Well into the second term of Bush’s presidency, “blogger” was a pejorative epithet among the most powerful Republicans. Not until Democrats captured Congress in 2006 — boosted by liberal sites like DailyKos — did senior figures in the conservative movement grudgingly acknowledge (a) that the blogosphere mattered and (b) that the Left had gained an edge there. Playing catch-up has been difficult, but with support from groups like FreedomWorks and American For Prosperity, what might be called the “blog gap” has been significantly narrowed. Last week’s news that AOL had purchased the left-wing site Huffington Post for $315 million, however, was an attention-getting reminder that the gap still remains. Last year, when Salem Communications purchased the popular conservative site HotAir.com from Michelle Malkin, the price was undisclosed, but it certainly wasn’t anywhere near $315 million.
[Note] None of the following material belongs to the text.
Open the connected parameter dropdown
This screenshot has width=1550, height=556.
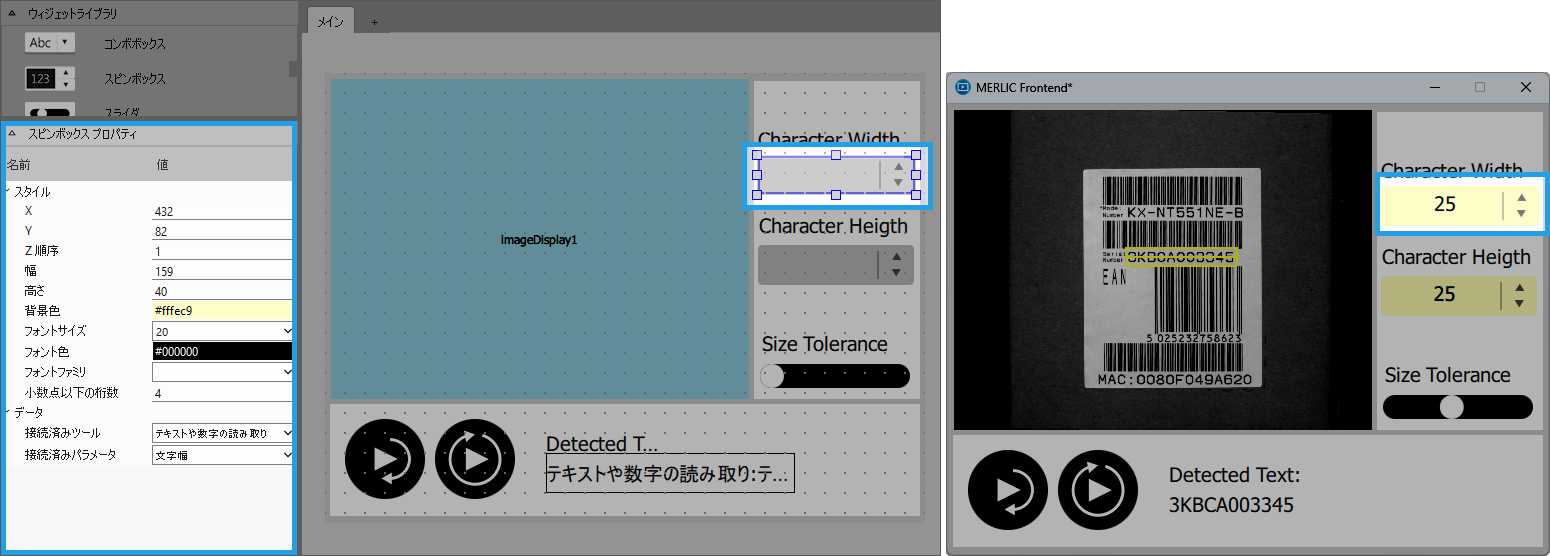click(222, 455)
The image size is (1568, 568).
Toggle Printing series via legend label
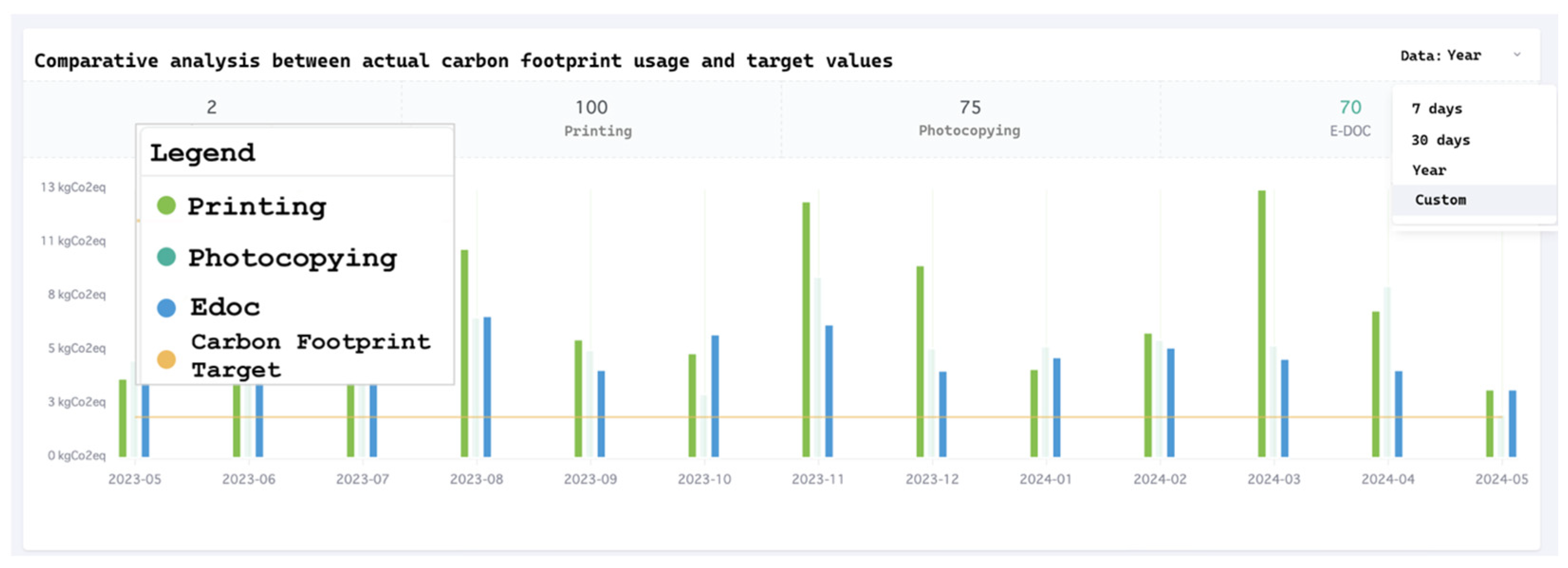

Whatever their funding disadvantage, conservative blogs nevertheless played an important role in promoting the Tea Party movement that helped drive last year’s overwhelming congressional landslide for the GOP. That may have been one reason a liberal like Maureen Dowd wanted to get into the CPAC Blogger Lounge to take a closer look at the Right’s online grassroots. As always, however, the main reason liberal journalists cover CPAC is to sneer and jeer. Dowd’s Saturday column deriding former Defense Secretary Donald Rumsfeld, who received the conference’s Defender of the Constitution Award, was an excellent example of that genre.

CPAC also provides the leftward media establishment with an opportunity to promote one of its perennial narratives: Conservatives are hopelessly divided, badly out of step with the American mainstream and, therefore, inevitably doomed to defeat. This familiar tale dates back at least to 1964, when LBJ’s victory over Barry Goldwater reportedly drove the final nail in the conservative coffin. Liberals are convinced that if they will just keep reporting The Death of Conservatism, sooner or later it will be true.

Meanwhile, however, the obituaries appear to be premature, as this year’s CPAC drew more than 11,000 attendees — the largest crowd in the 38-year history of the conference. That fact didn’t make it into Maureen Dowd’s column, just as the columnist herself didn’t make it into the Blogger Lounge. Lyndsey doesn’t have a Pulitzer, but surely she deserves some kind of prize for that.